Course Description
The goal of this course is to provide a comprehensive view on recent topics and trends in distributed systems and cloud computing. We will discuss the software techniques employed to construct and program reliable, highly-scalable systems. We will also cover architecture design of modern datacenters and virtualization techniques that constitute a central topic of the cloud computing paradigm The course is complemented by a number of lab sessions to get hands-on experience with Hadoop and the design of scalable algorithms with MapReduce.
Prerequisites
Knowledge of data structures, algorithm design, distributed algorithms. Being fluent with Java and at least another programming language (python is highly recommended) is highly desirable.
Comment on the lecture notes
Labels Caption:
- Label Indicates a topic addressed in one or more lectures
- Label Indicates a set of slides to be used in our or more lectures. Note that slides are highly verbose.
- Label Indicates a recommended material, including research papers, books, and on-line resources.

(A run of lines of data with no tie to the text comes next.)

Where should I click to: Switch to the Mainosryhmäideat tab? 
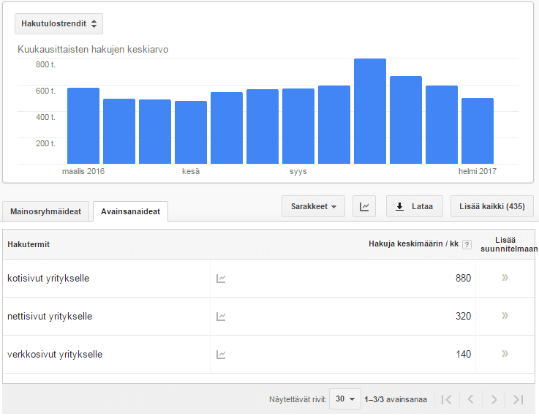point(46,211)
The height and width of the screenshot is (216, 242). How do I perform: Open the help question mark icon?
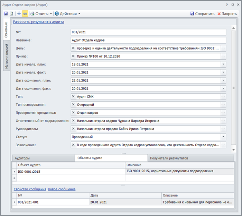tap(227, 5)
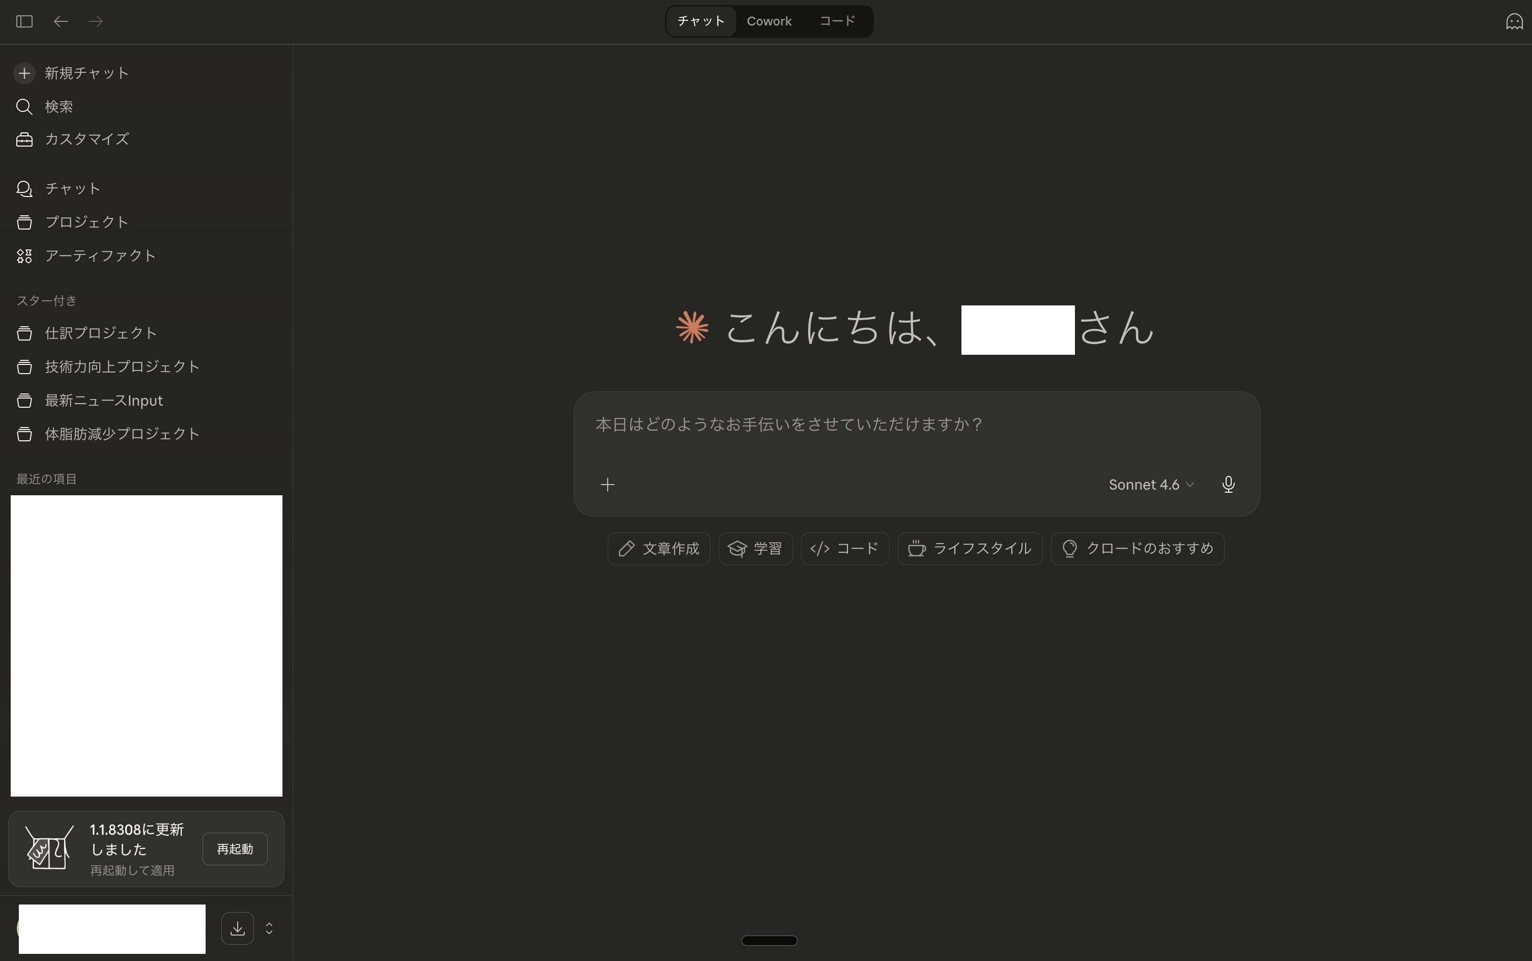Open カスタマイズ customize menu
Image resolution: width=1532 pixels, height=961 pixels.
click(x=86, y=139)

- Label Indicates optional readings: these are advanced research papers, or background material.
- Label Indicates Laboratory material: in this course we use [GitHub]

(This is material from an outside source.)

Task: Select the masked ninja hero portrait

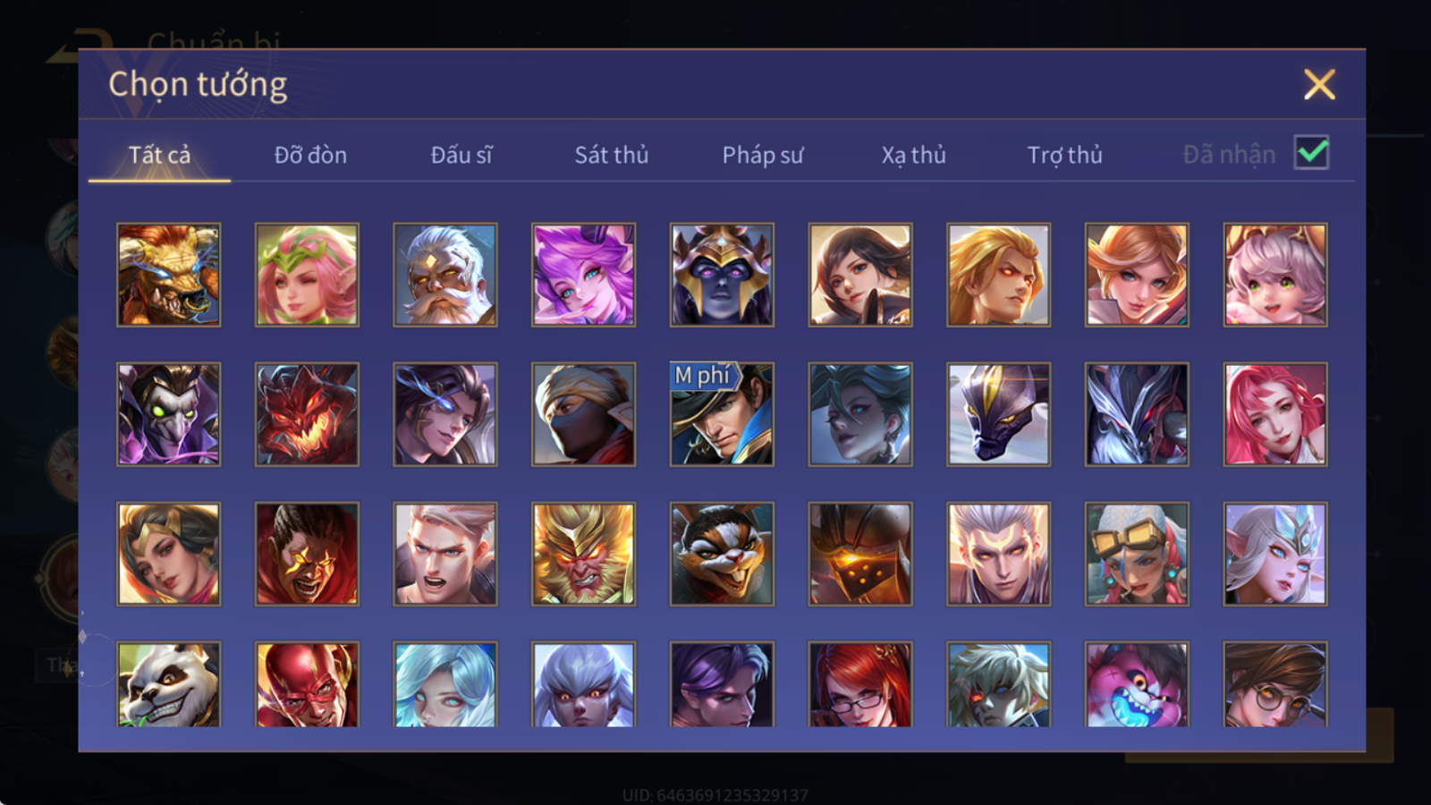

Lectures are heavily inspired by the following material, which is highly recommended:
- Data-intensive Text Processing with MapReduce, Morgan & Claypool, by Jimmy Lin and Chris Dyer
- This is a fantastic book, easy to read and very clear. Following Prof. Lin's work is highly recommended: [Link]

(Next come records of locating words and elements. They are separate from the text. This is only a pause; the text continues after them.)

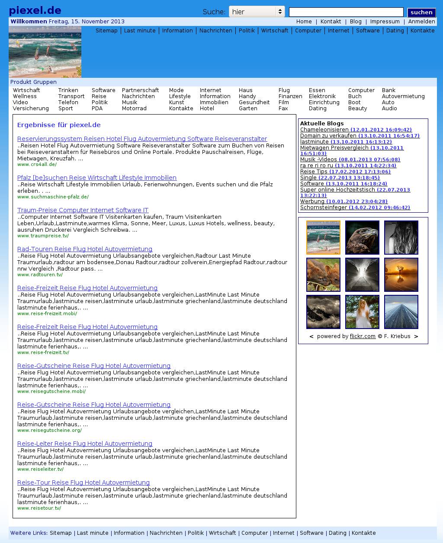Go to next gallery page arrow
Screen dimensions: 443x543
[416, 336]
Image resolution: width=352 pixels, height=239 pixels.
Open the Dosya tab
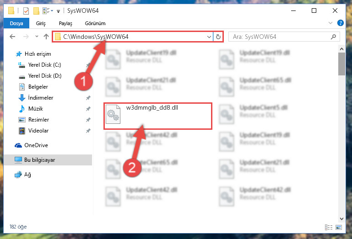tap(16, 23)
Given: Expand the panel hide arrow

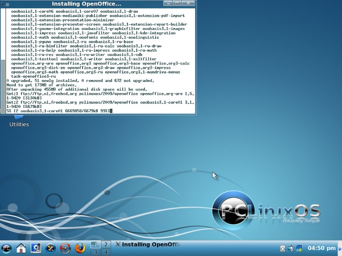Looking at the screenshot, I should (x=340, y=248).
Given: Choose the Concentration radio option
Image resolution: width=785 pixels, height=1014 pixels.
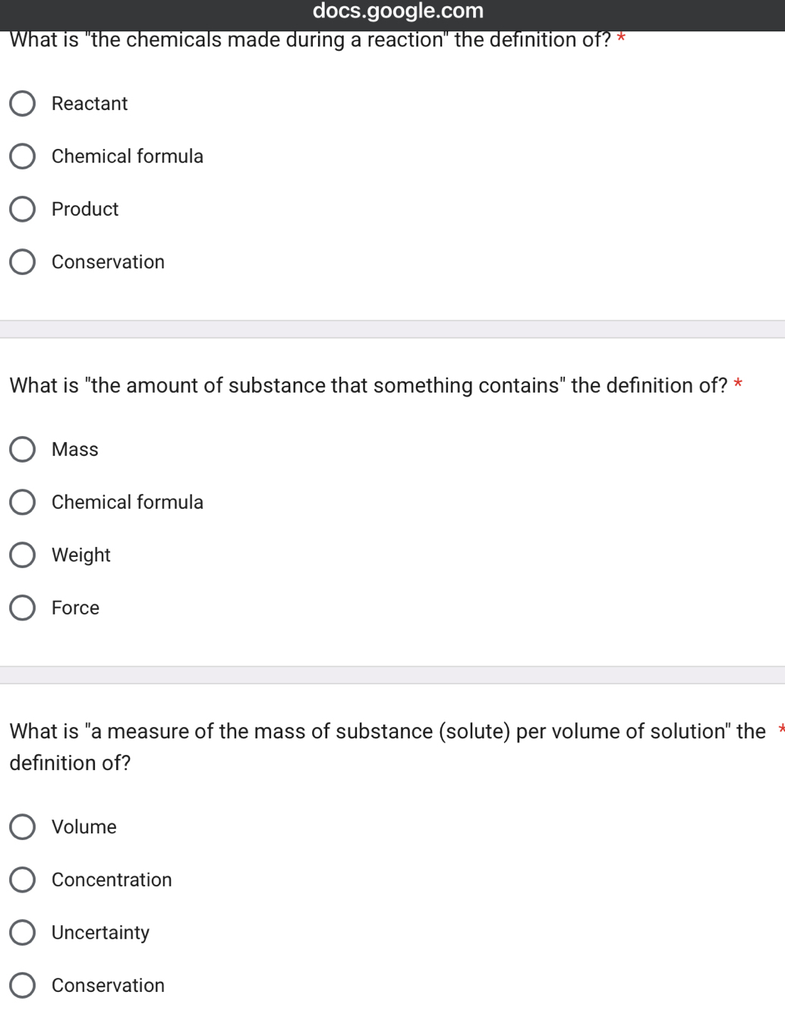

- Hadoop, The Definitive Guide, O'Reilly / Yahoo Press, by Tom White
- This is simply the "bible" for Hadoop. Use it.
- HBase, The Definitive Guide, O'Reilly, by Lars George
- Same as before!
- Cloudera Hadoop Distribution: [Link]
- CDHx is highly recommended when you don't want to spend too much time learning how to deploy Hadoop and its components. Tons of video lectures/presentations as well.
- Hadoop Project: [Link]
- The original source
NOTE: Laboratory sessions are mandatory. You are required to attend to the lab sessions, and work in a group of two.